> **Passage**
Starting Solids with a Reluctant Baby

People always warned me that my two kids would be different. And how right they were. My younger daughter (at just over six months) is a very reluctant eater – and drinker it seems.

From raising a wonderfully spirited two year old who virtually eats any food, I have been very troubled by Emma (my baby) and her lack of desire to eat. I dragged her to the clinic sister again this week for some advice. And I am glad I did.

Food Suggestions

Firstly, after a weigh in, I was told not to worry so much. Secondly, she suggested I move on from the Purity Rice Cereal and Maize cereal because clearly Emma did not fancy their taste. She brought up the idea of Cerelac Original as there is a distinct taste that she could enjoy. The other option (amongst the many she came up with) was butternut. I was nervous to start with butternut but clearly I was being far too cautious! Emma is actually opening her mouth (well I call it being co-operative) if I feed her either meal.

I was beginning to wonder if my child had her jaws wired shut when it came to food. But not so! I think she just did not enjoy the porridge I had religiously been trying to feed her.

Milk Quotas

Emma’s drinking has also been a worry for me. At first she used to nearly attack me to breastfeed until the point I could no longer cope and she happily moved on to the bottle. Over the last month she moved from drinking 4 – 5 bottles of 200ml a day to a tiny 2 and 1/2 bottles in a day. This was my other cause for concern. She sleeps very well at night so it is only during the day that I get to feed her the milk.  

The advice here was that I keep her to a strict 4 hour regime. No drinking milk between. And this too seems to have been positive because she is now eager when I offer the bottle. I did offer her some water when she was a bit unhappy after some cereal, which she took and still drank well on the next feed.

Take Advice from People who Know and Care
I am not claiming to be a nurse or clinic sister but I am suggesting that as mom’s we might take things so seriously that we fail to relax and look at options. All I can say as a mom of two is that advice is great – you can take it and use it or dispose of it when it is not relevant.

> **Input data**

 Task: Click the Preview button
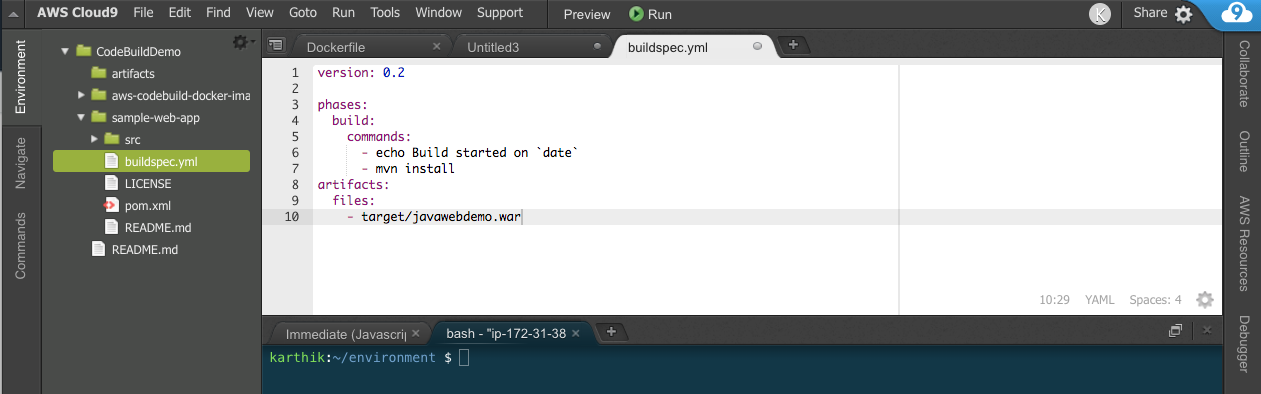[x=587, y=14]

==

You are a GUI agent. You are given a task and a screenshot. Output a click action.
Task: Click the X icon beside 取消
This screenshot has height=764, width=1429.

==

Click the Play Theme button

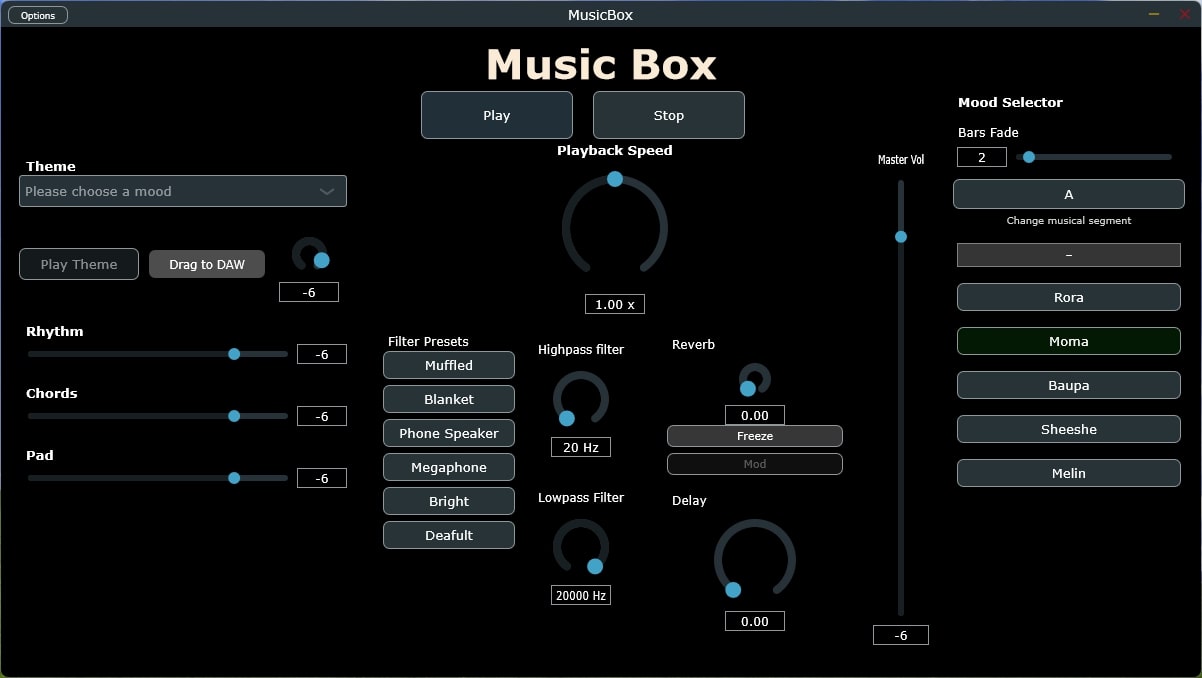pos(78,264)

> **Work instruction A**
Repeat everything in the post on starting solids from "Food Suggestions" down to "to feed her.".
> **Work instruction B**
According to the post on starting solids, what feeding schedule did the clinic sister advise for Emma's milk?
> **Work instruction C**
Continue the post on starting solids past its final sentence.
The rows were taken from a different source than the post.

> **Answer space A**
Food Suggestions

Firstly, after a weigh in, I was told not to worry so much. Secondly, she suggested I move on from the Purity Rice Cereal and Maize cereal because clearly Emma did not fancy their taste. She brought up the idea of Cerelac Original as there is a distinct taste that she could enjoy. The other option (amongst the many she came up with) was butternut. I was nervous to start with butternut but clearly I was being far too cautious! Emma is actually opening her mouth (well I call it being co-operative) if I feed her either meal.

I was beginning to wonder if my child had her jaws wired shut when it came to food. But not so! I think she just did not enjoy the porridge I had religiously been trying to feed her.

> **Answer space B**
A strict 4 hour regime with no milk between feeds.

> **Answer space C**
Purity has a good webpage with a lot of useful information – I found the page on Eating Misconceptions quite good.

My lesson I think (in the eternal “School of Motherhood”) is that I need to accept what my daughter is telling me instead of my own expectations of what she needs.

For more of my blogs try reading my most recent post.



5 Comments (+add yours?)

  1. jenny
    Mar 11, 2011 @ 13:19:58

    I guess they haven’t read the book?


  2. Cindy Butler
    Mar 11, 2011 @ 13:54:37

    “My lesson I think (in the eternal “School of Motherhood”) is that I need to accept what my daughter is telling me instead of my own expectations of what she needs.” Ditto! Dylan stopped eating meat at 14 months and with just adding a few other protein essentials to his diet, he is still thriving!

    Just made sure he ate some eggs and cheese a couple times a week! Fish fingers were also a help! Luckily he loves fruit, any fruit, from grapes to blue berries to watermelon and bananas! Veggies are also a struggle. He likes plain sweetcorn on the cob, peas and carrots.


    • Caryn
      Mar 11, 2011 @ 14:02:13

      We seriously need to get Zoe to inspire that man of yours!

      But yes – if that is what he likes, great. We finally got Zoe to start eating scrambled eggs again. For some reason she regards it as potato – for some reason. Which she loves.


  3. Mandy
    Mar 12, 2011 @ 10:41:29

    Both my girls started out eating solids okay. It was at about 9-12 mths that we had issues with Erin – if she’d had the choice, she would have lived on peas (even frozen ones) or bananas.

    Today, at 7, Erin is more adventurous with veggies than her older sister is at 11. If offered the choice, for example, between grapes and capiscum (red bell peppers) in her lunch box, she’d choose the capsicum! She’s happy to eat most veggies.

    Megan on the other hand wont eat mushrooms, tomatoes or capsicums – she says they feel funny in her mouth, so I reckon its the texture that she doesn’t like. Fortunately, she’ll eat most other veggies, but is less likely to try new things than Erin. Unless I tell her that her older cousins eat it.